Les finalités du GIS 2 sont d'apporter de nouvelles connaissances sur l'ensemble des fonctions de l'agriculture, de traduire une partie de ces connaissances en outils utilisables par les acteurs agricoles, de suivre et d'analyser des opérations de terrain destinées à tester les relations entre partenaires permettant de leur proposer des démarches de travail extrapolables sur d'autres territoires, de disposer d'un lieu de regroupement, de débat et de cohérence entre les signataires sur le fonctionnement des actions de recherche et développement.

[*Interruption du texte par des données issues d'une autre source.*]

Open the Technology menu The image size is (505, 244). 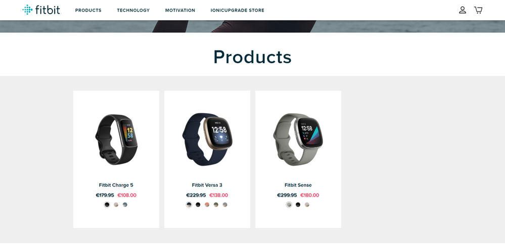pyautogui.click(x=133, y=10)
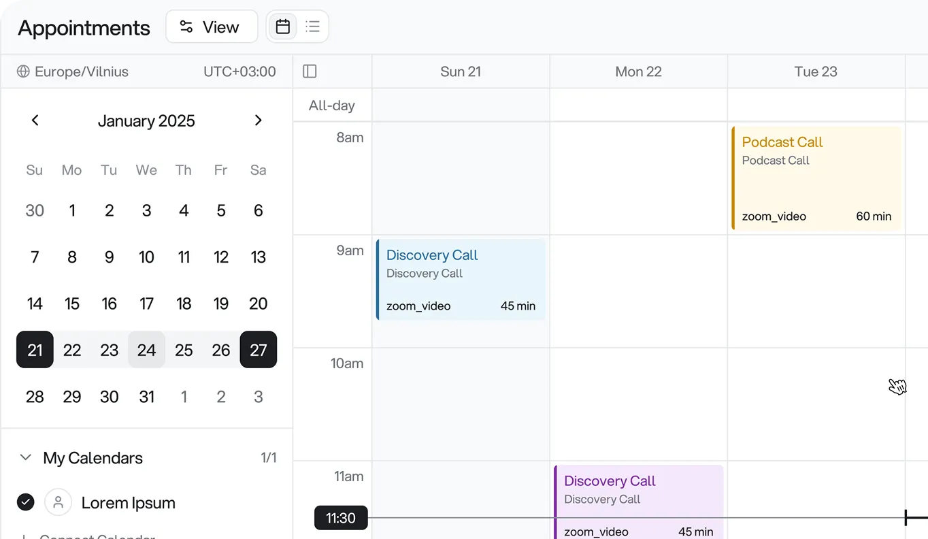
Task: Open the View dropdown
Action: pyautogui.click(x=212, y=27)
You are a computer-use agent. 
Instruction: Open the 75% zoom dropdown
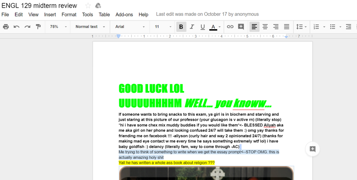coord(58,27)
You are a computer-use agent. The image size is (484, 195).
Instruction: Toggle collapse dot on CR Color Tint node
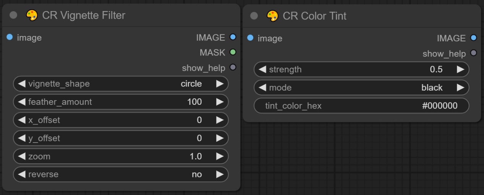tap(254, 16)
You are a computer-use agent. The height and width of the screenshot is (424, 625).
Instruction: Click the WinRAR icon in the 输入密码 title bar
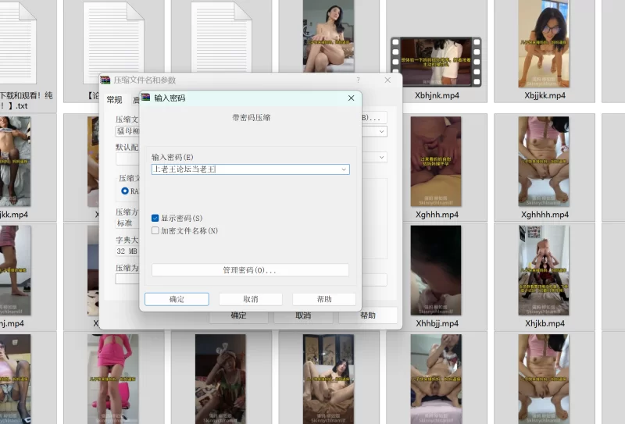(146, 98)
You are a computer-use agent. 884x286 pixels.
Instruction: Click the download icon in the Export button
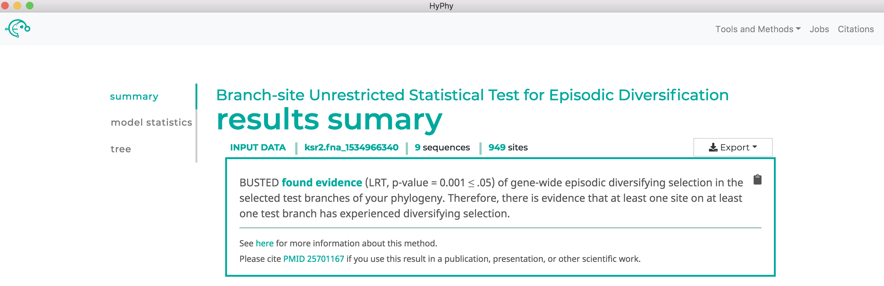pos(713,147)
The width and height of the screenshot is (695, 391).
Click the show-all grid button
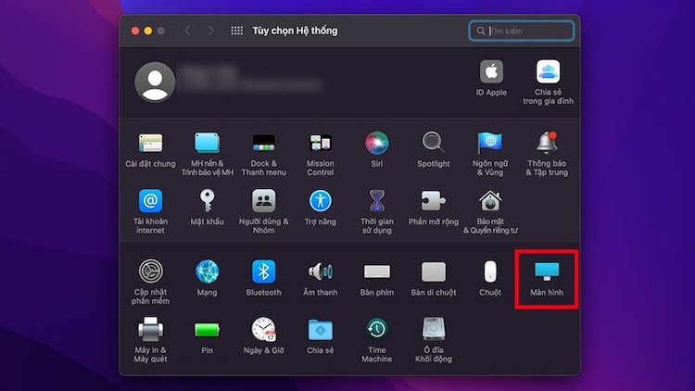(236, 31)
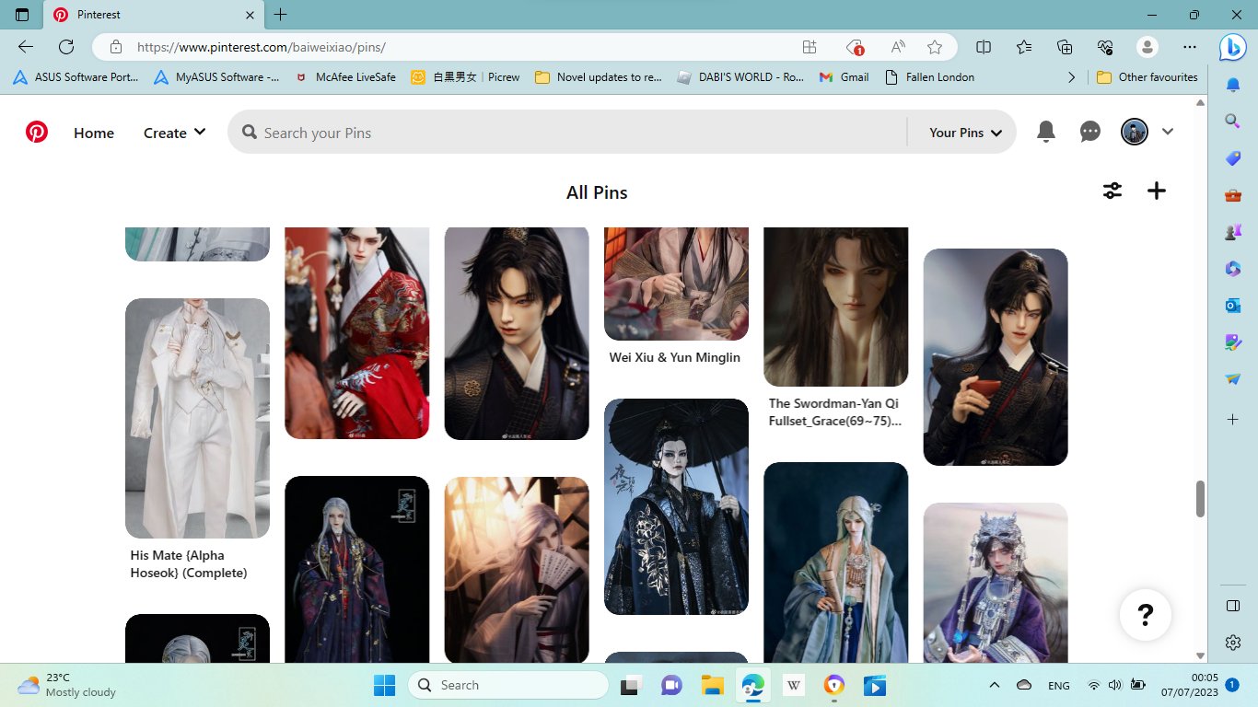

La démarche de travail défendue par le GIS s'appuie sur l'idée que les différents partenaires du projet interviennent à toutes les étapes, de la transformation des questions et problèmes du terrain en problématique de recherche, mais aussi encore lors de la construction et la diffusion des connaissances et des outils. Les programmes ne se font pas en marge des structures professionnelles du développement agricole mais avec leur participation : "associer les acteurs locaux à la recherche signifie donc que nous accordons dans notre démarche scientifique un droit de regard et de décision à ces acteurs ; ceci est un choix méthodologique qui s'explique par le fait que nous avançons par une succession de tests / validations auprès des acteurs comme auprès de nos objets de recherche" souligne le document présenté au comité scientifique du GIS en janvier 1999.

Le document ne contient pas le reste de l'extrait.